En plus de la promotion et de la valorisation des ressources agricoles autochtones, produites suivant des méthodes agro écologiques, des pressions seront exercées en faveur de la dotation de 15% du budget national dans la production de denrées agricoles autochtones dans la perspective de recouvrer la souveraineté alimentaire nationale et de mettre fin à la dépendance alimentaire de l’étranger.
Seule une réforme agraire intégrale, couverte par le vote d’une loi appropriée, est susceptible de garantir la souveraineté alimentaire nationale.
Les congressistes paysans de mars 2013 exhortent l’Etat à consacrer désormais 10% du budget national dans la protection de l’environnement.

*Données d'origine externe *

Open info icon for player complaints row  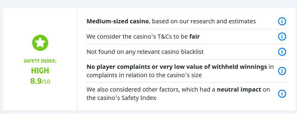282,71
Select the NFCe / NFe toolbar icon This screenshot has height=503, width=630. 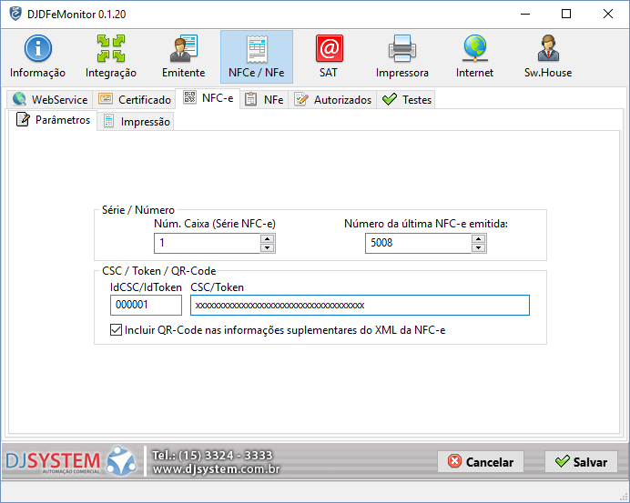[256, 56]
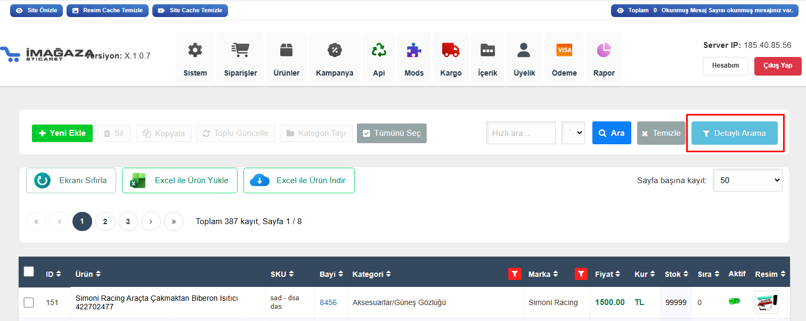
Task: Click the red Marka filter icon
Action: (581, 274)
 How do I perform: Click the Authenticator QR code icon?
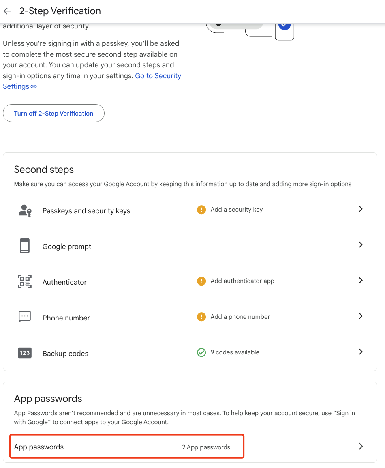(25, 281)
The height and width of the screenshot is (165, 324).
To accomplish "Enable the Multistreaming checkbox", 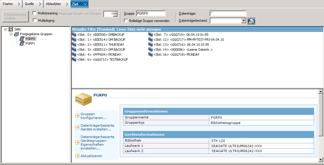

« Environ 50 mille arbres sont détruits chaque année, sans être remplacés. Plus de 35 millions de m3 de terre vont à la mer annuellement à cause de l’érosion. Avec seulement 1.25 % de couverture végétale, Haïti devient de plus en plus vulnérable. Quand le territoire n’est pas frappé par la sécheresse (comme c’est le cas, depuis plusieurs mois, en plusieurs points du territoire), ce sont des inondations qui causent des dégâts. Au lieu de prendre des dispositions institutionnelles, les dirigeants politiques préfèrent acheter une quantité importante véhicules ostentatoires, font de nombreux voyages dispendieux à l’étranger au détriment des maigres ressources du budget national, organisent des festivités carnavalesques inutiles, favorisent les actes de corruption », constatent les congressistes paysans.
Ils en profitent pour mettre en garde contre un projet d’incinérateur – qui serait envisagé par la banque mondiale (Bm) – pour brûler les fatras à Port-au-Prince, ce qui contribuera « à détruire l’environnement dans la capitale, en charriant des bactéries nuisibles à la population ».

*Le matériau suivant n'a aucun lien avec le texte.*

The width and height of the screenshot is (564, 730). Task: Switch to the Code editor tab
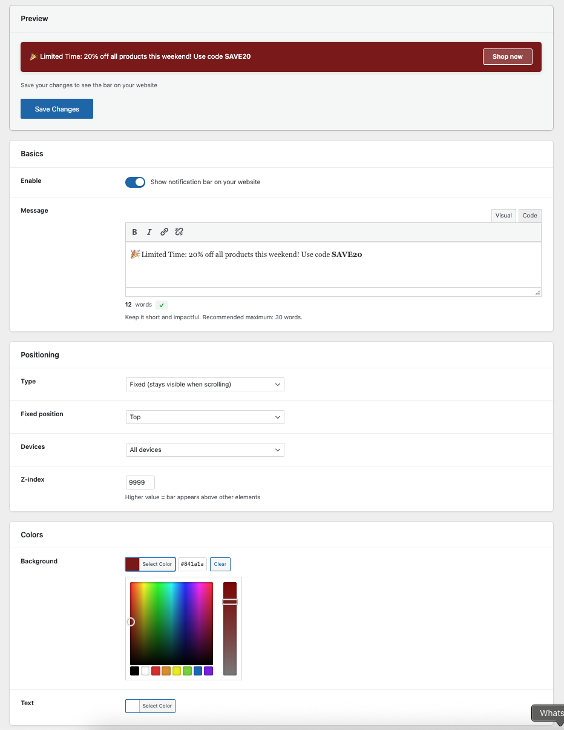pos(530,215)
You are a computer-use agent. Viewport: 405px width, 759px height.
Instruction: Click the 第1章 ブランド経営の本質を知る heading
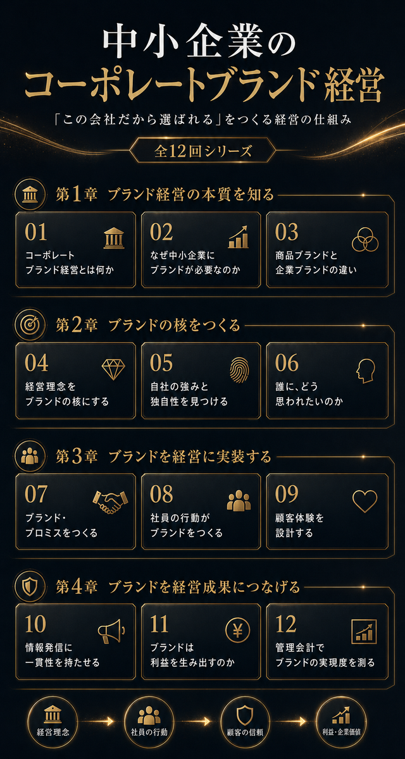[x=165, y=195]
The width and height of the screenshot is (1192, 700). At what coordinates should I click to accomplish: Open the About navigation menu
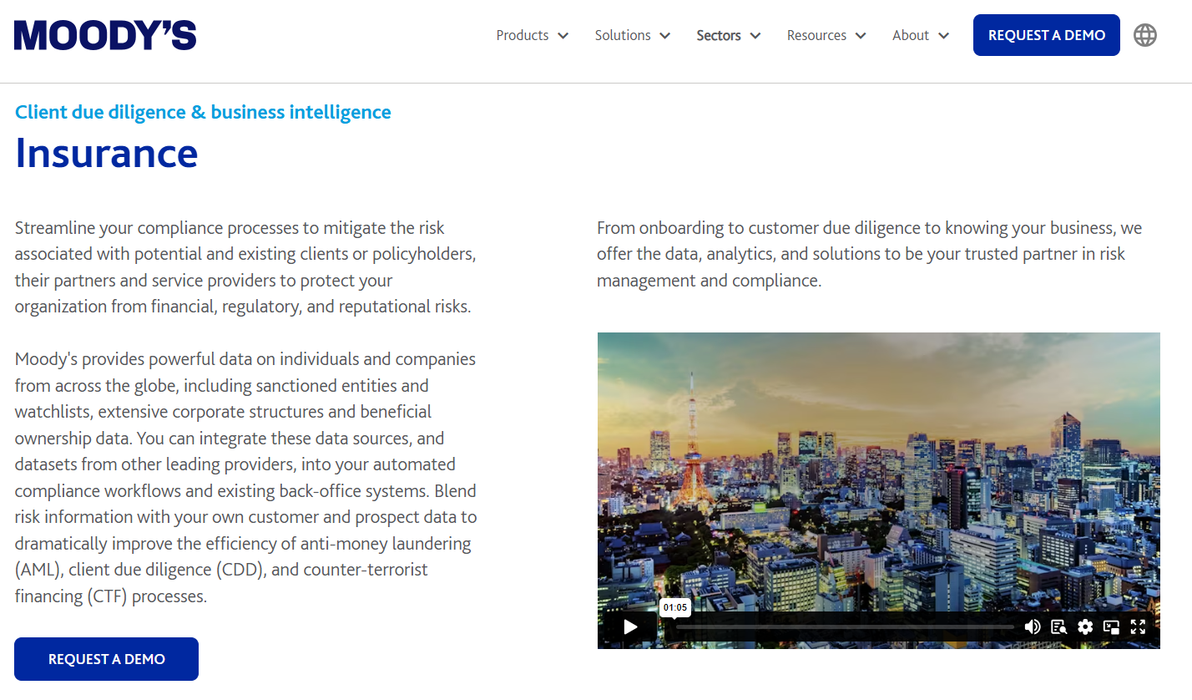point(920,35)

Ils affirment leur volonté de mener une campagne d’information, dans le milieu paysan et la société en général, contre les projets de cession des terres du pays [1] en particulier les projets d’exploitation des ressources minières [2] et contre l’utilisation du cyanure (qu’ils assimilent à du poison violent) sur le territoire national.

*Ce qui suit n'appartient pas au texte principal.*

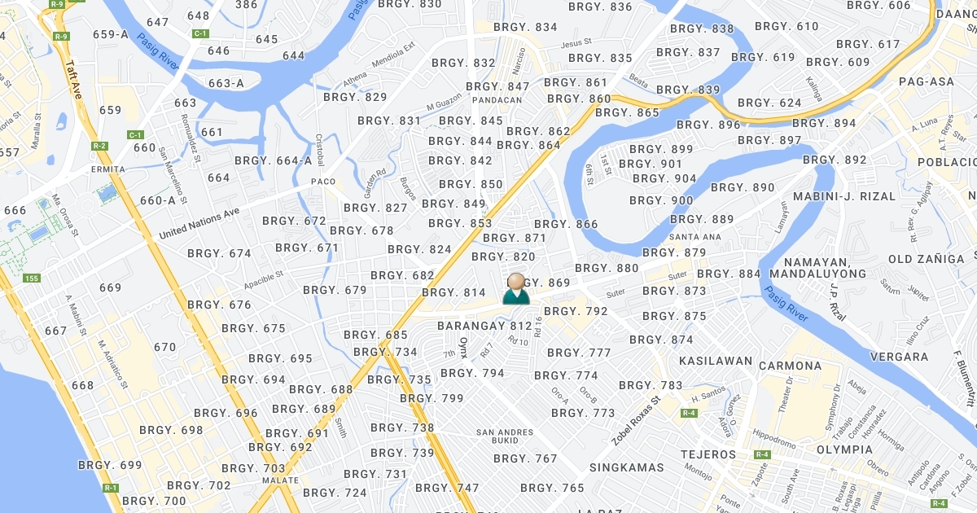The image size is (977, 513).
Task: Click the R-4 shield near Tejeros label
Action: click(x=762, y=454)
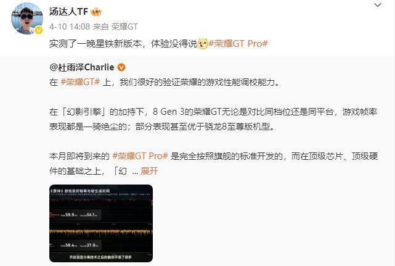Click the yellow V verification badge on avatar
Image resolution: width=395 pixels, height=266 pixels.
pos(39,30)
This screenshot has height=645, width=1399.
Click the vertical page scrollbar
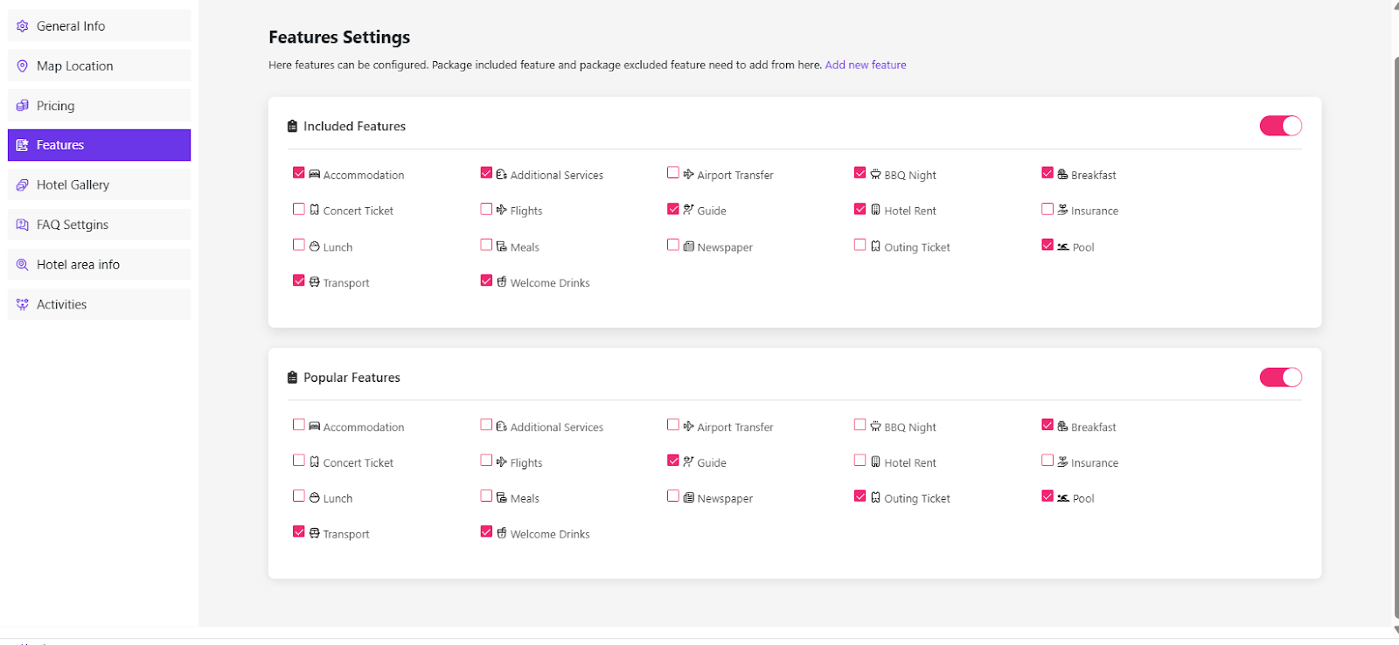(x=1395, y=332)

Beaucoup d’enseignements ont été tirés des conséquences désastreuses de l’exploitation des ressources aurifères en République Dominicaine, disent-ils.
En ce qui concerne la République Dominicaine, les congressistes paysans, au congrès du 40e anniversaire du Mpp, désapprouvent tout éventuel projet d’achat de courant électrique produit sur le territoire voisin d’Haïti.
Ils se prononcent contre la proposition de loi, visant à insérer d’autres divisions territoriales, en plus des dix (10) départements géographiques existants, et de nature à créer d’autres postes politiques de sénateurs [3], députés, conseils municipaux et conseils d’administration de sections communales, qui ne feront que puiser des traitements (salaires), pour fonctionnaires absentéistes, dans les maigres ressources budgétaires nationales. [rc apr 24/03/2013 12:00]
[1] Des rumeurs persistantes évoquent des projets d’implantation touristique sur l’île de la Gonâve (à l’ouest de Port-au-Prince), sur l’île de La Tortue (Nord-Ouest) et sur l’île-à-Vache (Sud).
[2] Des fouilles sont actuellement entreprises à Lamiel (Plateau central), Saint-Michel de l’Attalaye (Artibonite), Baie de Henne et Môle Saint-Nicolas (Nord-Ouest), Limbé (Nord), Mombin Crochu (Nord-Est) et Ile-à-Vache (Sud), etc., rapporte le Mpp.
[3] Chaque sénateur coûterait annuellement au pays un montant de 135 mille dollars américains, en plus d’autres frais et débours inconnus, selon ce qui a été révélé durant le congrès du 40e anniversaire du Mpp.